I'm the author of the article. The grammar is a slightly modified version of the Kotlin grammar by A. Shadrina.

I'm far from being as knowledgeable as you on antlr4-c3's inner workings. I've just observed that it sometimes behaves in ways that to me are quirky and I've developed a few tricks/heuristics to mitigate that.

kaby76 commented 3 years ago

I've developed a few tricks/heuristics to mitigate that.

The above "X" grammar doesn't have "skip" tokens, so that trick wouldn't apply. But, perhaps the other trick you mention--inserting symbols that derive the empty string--might apply to X. I'll look at this suggestion when I have time.
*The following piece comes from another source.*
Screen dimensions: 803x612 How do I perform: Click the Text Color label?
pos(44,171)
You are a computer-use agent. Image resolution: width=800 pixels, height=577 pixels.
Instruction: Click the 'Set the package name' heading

Last year I wrote a straightforward nondeterministic recognizer as an alternative for C3, but the performance is atrocious, especially when the input contains multiple errors and one doesn't use bail-mode. One problem is that it starts from the beginning of the entire input and re-does the parse, like C3. An alternative that I haven't explored is to compute the start state of the NFA from the state of the parse in ANTLR when SyntaxError() is called, and so avoiding a re-parse of the entire input. Also, I read on another issue thread of a modification to C3 with a large performance improvement, but I haven't looked at it. All interesting things to explore. Unfortunately, I haven't time--I'm writing a Bash-like shell and toolset for ANTLR parsers and trees.

alessiostalla commented 3 years ago

I too have the sensation that reusing the state of the parser makes a lot of sense as most often you'll have to parse anyway (to build a symbol table to suggest identifiers, at least). Since we cannot count on a syntax error to be present when asking for completion, I'm wondering if a sensible strategy could be to decorate the input stream and lexer so as to emit a syntetic "caret" token when encountering the caret. That would reliably cause a syntax error that we could interercept. However, I don't know how to handle when the caret is inside a token (e.g. pr|int, I want printAndMakeMeCoffee instead and decided to put the caret there because I'm a bad person and hey I don't pay all that CPU to be lazy).

kaby76 commented 2 years ago

Has the code been fixed? I just tested the code with the tip of master on this grammar, input, and start index for C3. Am I reading this right? I get as possible valid tokens "B", "X", and -2. Is -2 a valid token type? (See attached .zip file. c3.zip To build, just type "dotnet build". To run, execute "Test.exe", input is a hard-wired string.)

I am expecting not only "B", "X", but also "C", "Y", "D", because non-terminals "b" and "c" are nullable.

Why is "-2" a valid token from C3?

grammar

grammar XXX;

a : A b c d EOF ;
b : B? X? ;
c : C? Y? ;
d : D ;

A : 'A';
B : 'B';
C : 'C';
D : 'D';
X : 'X';
Y : 'Y';
WS : [ ]+ -> channel(HIDDEN);

input

A

output

Time: 00:00:00.1155655
Parse failed.
Tokens ====
2
 Key = ''B''
5
 Key = ''X''
-2
Rules ====
mike-lischke commented 2 years ago

Oh, sorry, this was closed accidentally. No progress has been made with this issue.